** START **

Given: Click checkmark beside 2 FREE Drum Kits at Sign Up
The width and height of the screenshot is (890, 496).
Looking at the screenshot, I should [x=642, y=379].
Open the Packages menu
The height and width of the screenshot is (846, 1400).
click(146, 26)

** END **

§ **WHAT IS NEEDED**
Print all of the records above again, line for line and without any changes.

§ **RESULT**
Given: Click checkmark beside 2 FREE Drum Kits at Sign Up
The width and height of the screenshot is (890, 496).
Looking at the screenshot, I should [x=642, y=379].
Open the Packages menu
The height and width of the screenshot is (846, 1400).
click(146, 26)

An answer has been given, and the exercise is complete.